TEXTE ÉTUDIÉ:
Les beaux vélos des Wallons
Les Wallons commencent enfin à (re)goûter aux joies du vélo. Mais, pour les convaincre d’enfourcher plus régulièrement leur bécane, il faudra une révolution des mentalités. Elle arrive…
Ils tremblent, ils trépignent, ils trémulent avant de bondir. Emportés par le succès du RAVeL, les vélos des Wallons n’attendent qu’une chose : s’élancer sur les 1 000 kilomètres de ce vaste réseau de voies lentes – chemins de halage, anciennes voies de chemin de fer… – qui s’étendent à travers les campagnes du sud du pays – et, demain, conquérir toujours plus de villes et de villages. Des chiffres ? Introuvables. Mais, comme à Bruxelles, les petits signes démontrant le succès croissant de la petite reine ne trompent pas. » Il y a cinq ans, lorsque je croisais un cycliste à Liège, je le connaissais forcément, se souvient ce pédaleur de la première heure. Aujourd’hui, je croise des familles sur le chemin de l’école, des adolescents en balade, des toxicos sur leur bécane à 20 euros, etc. Le public s’est considérablement diversifié. On est en train de tourner la page de quarante années de déclin du vélo. «
Excès d’optimisme ? A voir. Entre Liège et Esneux, le RAVeL de l’Ourthe devient presque un lieu dangereux pour ses utilisateurs, le dimanche, tant la fréquentation est grande. A Ottignies comme à Jodoigne, les listes d’attente pour bénéficier des conteneurs sécurisés à destination des vélos, mis à la disposition des cyclistes à la sortie de la gare de la SNCB par le TEC, ne cessent de s’allonger. Bientôt, d’autres petites villes devraient en disposer également : Perwez, Marche, Gembloux, Enghien, Mouscron… Autre évolution significative : 106 communes plutôt rurales se sont portées candidates, cette année, à la restauration de leurs chemins vicinaux, servitudes et petits sentiers oubliés de tous, envahis par les herbes folles ; piétons et cyclistes en seront les premiers bénéficiaires. Il faut dire que les subsides régionaux ont réveillé les ardeurs des édiles locaux. Enfin, plus personne ne s’étonne, aujourd’hui, dans les trains qui rallient la capitale, de voir d’étranges navetteurs, fluorescents et casqués, monter à bord des voitures de la SNCB et ranger leur vélo pliable entre les banquettes.

[Données d'ancrage par coordonnées en pixels]
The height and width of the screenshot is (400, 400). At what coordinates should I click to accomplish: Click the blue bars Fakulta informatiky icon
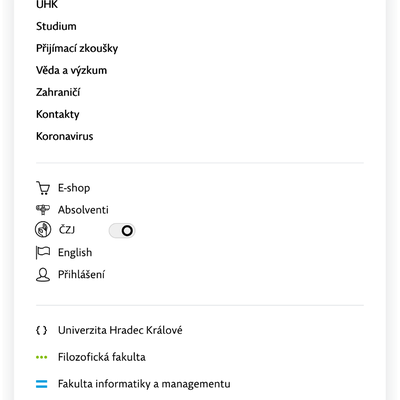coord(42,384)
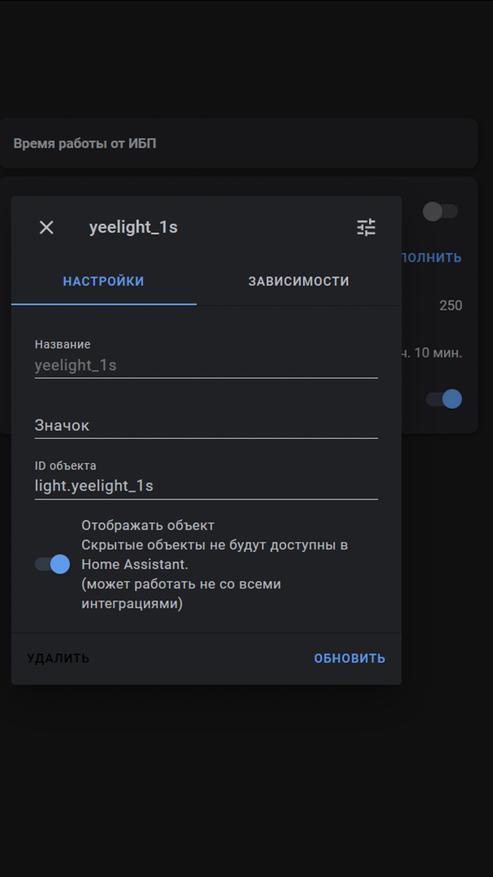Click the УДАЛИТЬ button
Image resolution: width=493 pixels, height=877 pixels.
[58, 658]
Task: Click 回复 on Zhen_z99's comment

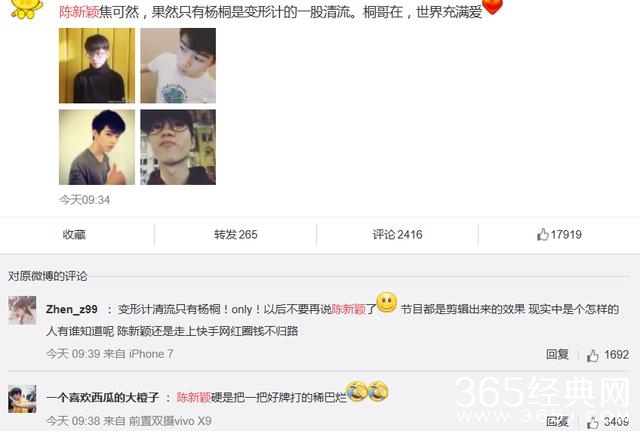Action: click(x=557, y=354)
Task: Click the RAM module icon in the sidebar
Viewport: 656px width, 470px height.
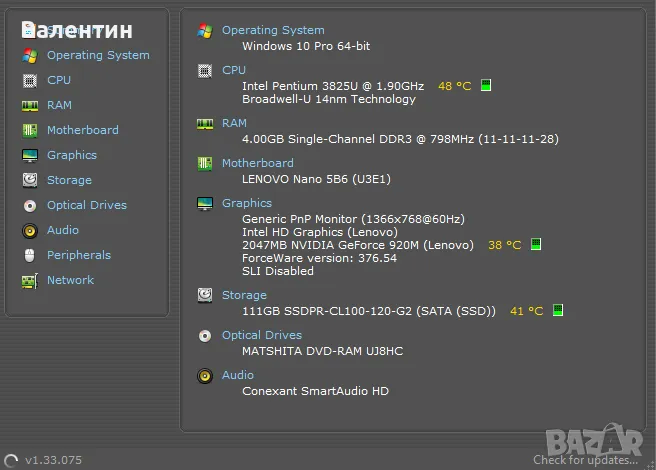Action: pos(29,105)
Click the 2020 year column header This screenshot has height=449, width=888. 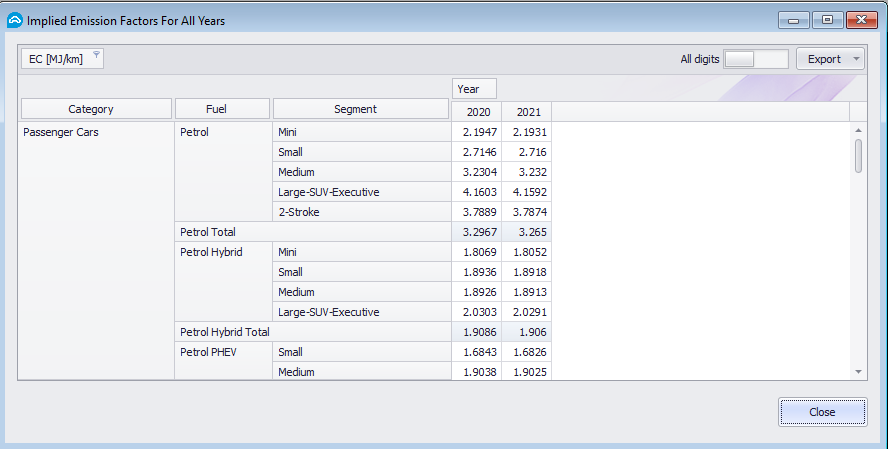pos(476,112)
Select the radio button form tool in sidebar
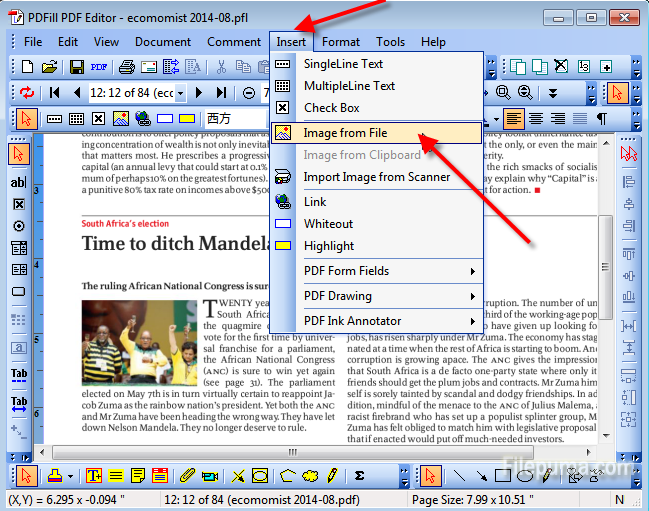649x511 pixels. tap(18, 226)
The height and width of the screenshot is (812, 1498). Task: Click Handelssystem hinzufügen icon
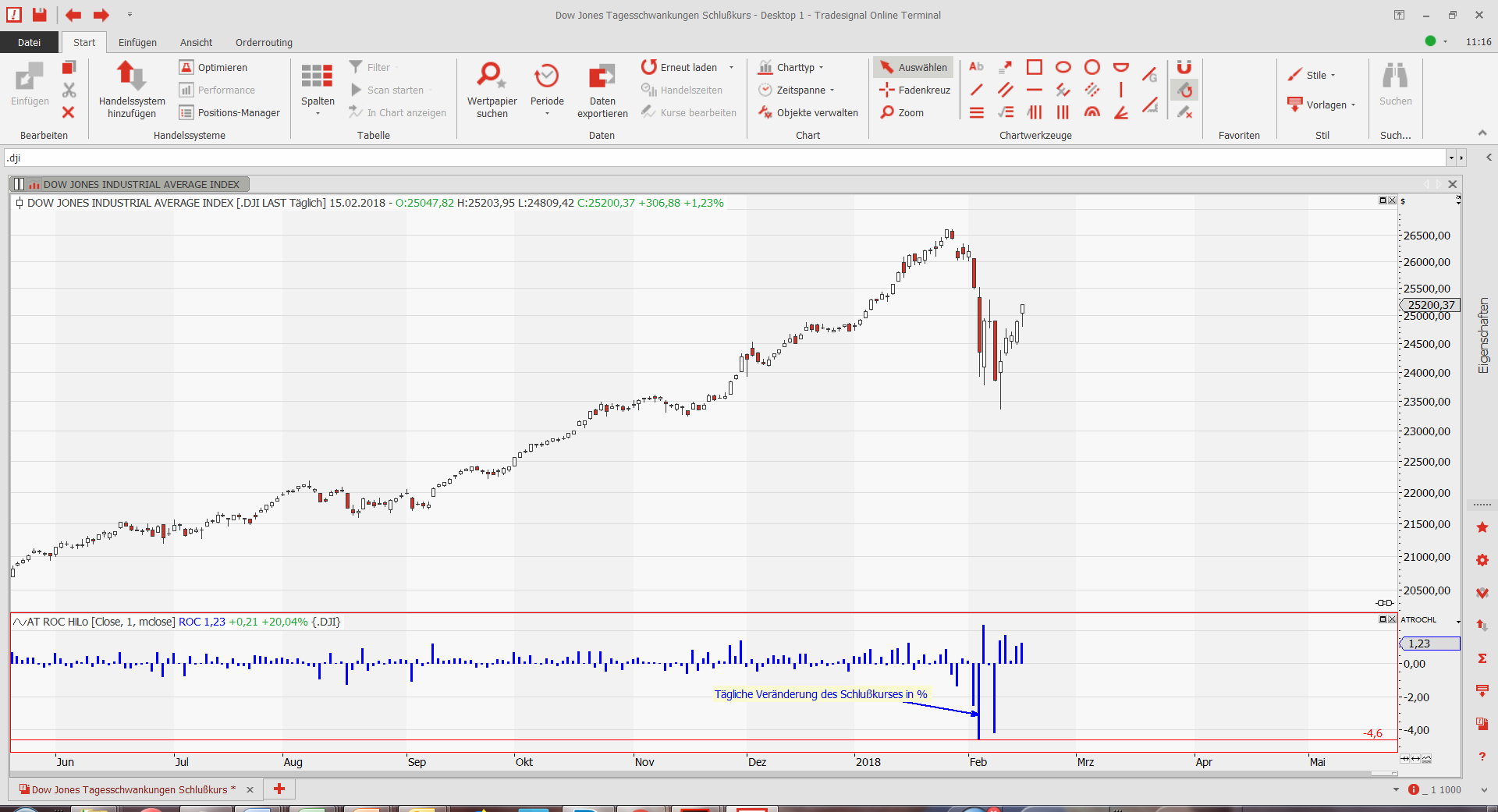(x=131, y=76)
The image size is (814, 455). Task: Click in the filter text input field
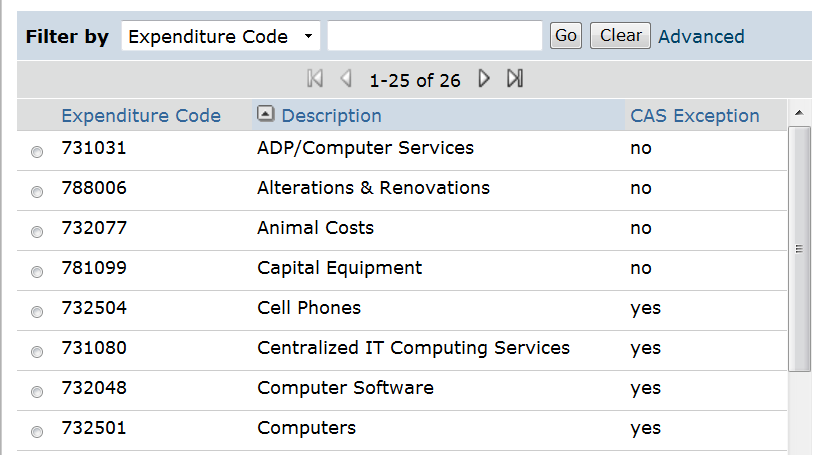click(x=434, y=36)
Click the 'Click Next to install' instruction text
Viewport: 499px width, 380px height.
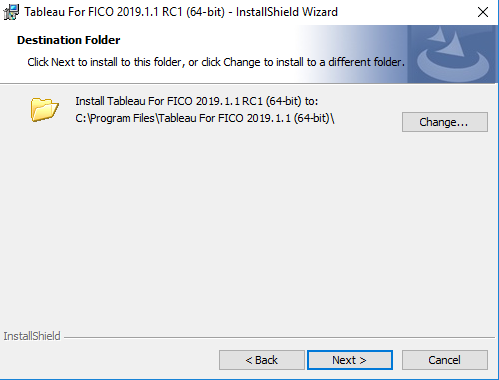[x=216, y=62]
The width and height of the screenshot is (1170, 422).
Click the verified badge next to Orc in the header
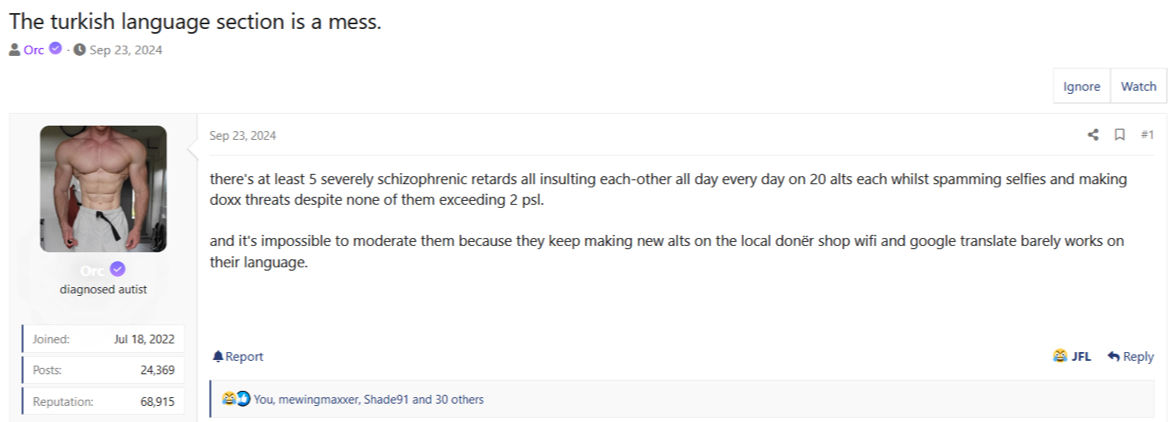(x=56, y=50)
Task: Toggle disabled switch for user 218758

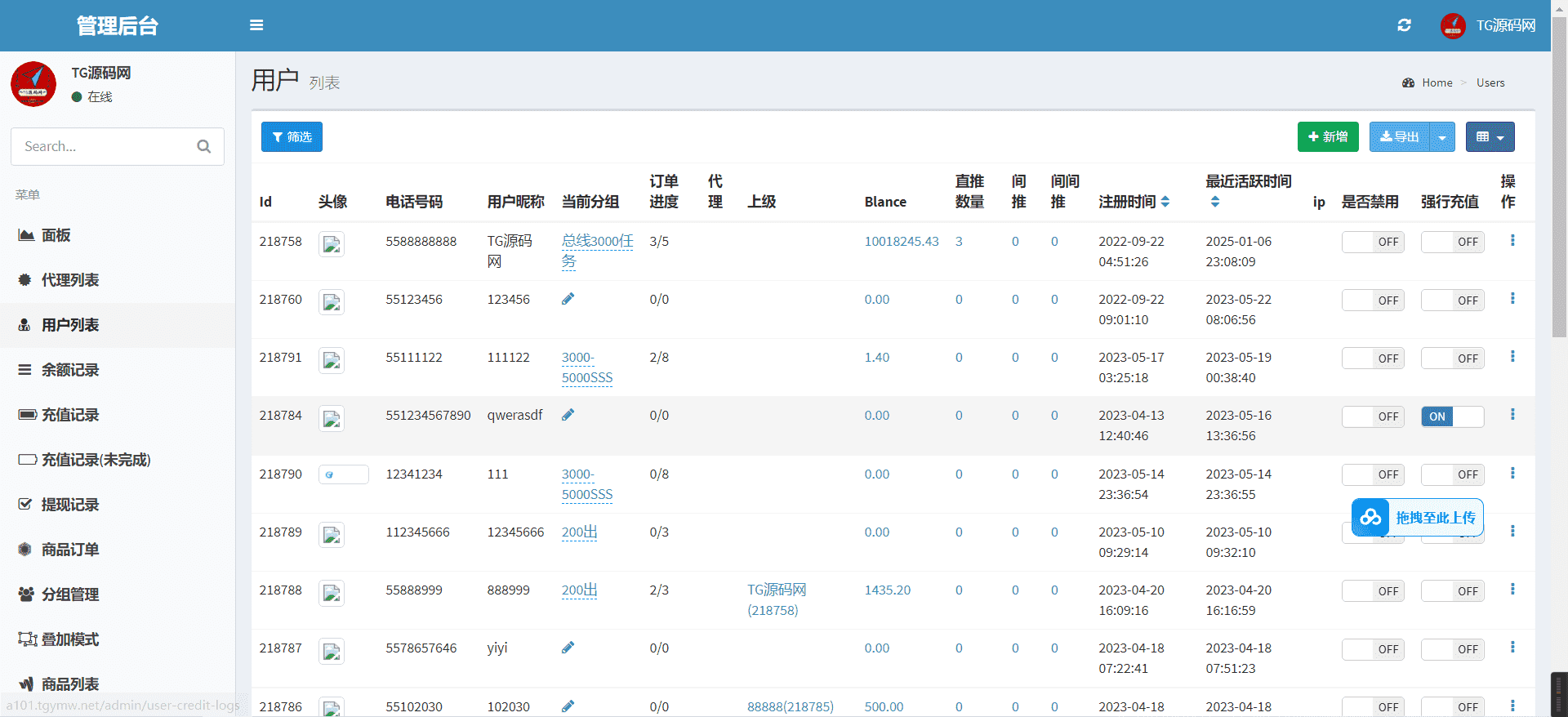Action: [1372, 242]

CONSIGNE:
Poursuivez l'article sur le retour du vélo chez les Wallons en reprenant juste après sa dernière phrase. Les lignes n'ont aucun lien avec le texte.

RÉPONSE RÉDIGÉE:
Le RAVeL : une attraction sous-utilisée
En termes de fréquentation, le vélo n’est pourtant pas près de grignoter des parts de marché significatives à la voiture ou au transport en commun. Malgré son succès, le RAVeL, par exemple, ne constitue pas une véritable alternative à la route, restant principalement un réseau touristique fréquenté le week-end. Il manque, en fait, en Wallonie, une véritable politique concertée en faveur du vélo. Acteur clé du développement des pistes cyclables le long des voiries régionales, le ministère de l’Equipement et des Transports (MET) est souvent paralysé par son manque de communication interne – voire ses guéguerres intestines. Dans certaines régions, les discussions avec les communes s’avèrent difficiles. De telles pesanteurs se traduisent souvent, pour les cyclistes, par des situations de terrain kafkaïennes, comme ces pistes cyclables impeccables (oui, il en existe !) qui se terminent brutalement en culs de sac, non renseignés sur les cartes, ou qui, faute d’entretien à la » frontière » entre deux districts administratifs, se transforment soudain en pièges à cyclistes. Autre incongruité, bien connue des Liégeois : pour rejoindre les itinéraires communaux à partir des voies RAVeL (régionales), il faut rouler sur les trottoirs ou emprunter des sens interdits. Bonjour la sécurité…
Mais l’inertie et le manque de volontarisme ne sont pas le seul fait de l’administration. Lors de sa formation, l’actuel gouvernement wallon disposait d’un » plan vélo « , riche de 150 propositions concrètes, mis au point par l’ancienne majorité et concerté jusqu’au sein de l’Union wallonne des entre-prises et de la Ligue des familles. Mais les excellences de l' » Elysette « , à Namur, ont préféré attendre près de trois ans pour présenter, en avril dernier, leur propre opus sur l’avenir des deux-roues : le » schéma directeur cyclable « . Ce n’est qu’à la fin 2008, si tout va bien, qu’on connaîtra la véritable teneur de celui-ci. On saura, alors, comment les différentes autorités (trois ministres, une méga-administration, 262 communes !) comptent s’y prendre pour connecter les itinéraires cyclistes communaux au RAVeL (l’armature centrale du futur réseau), pour aménager les chaînons manquants, pour harmoniser la signalisation, etc. Vaste tâche !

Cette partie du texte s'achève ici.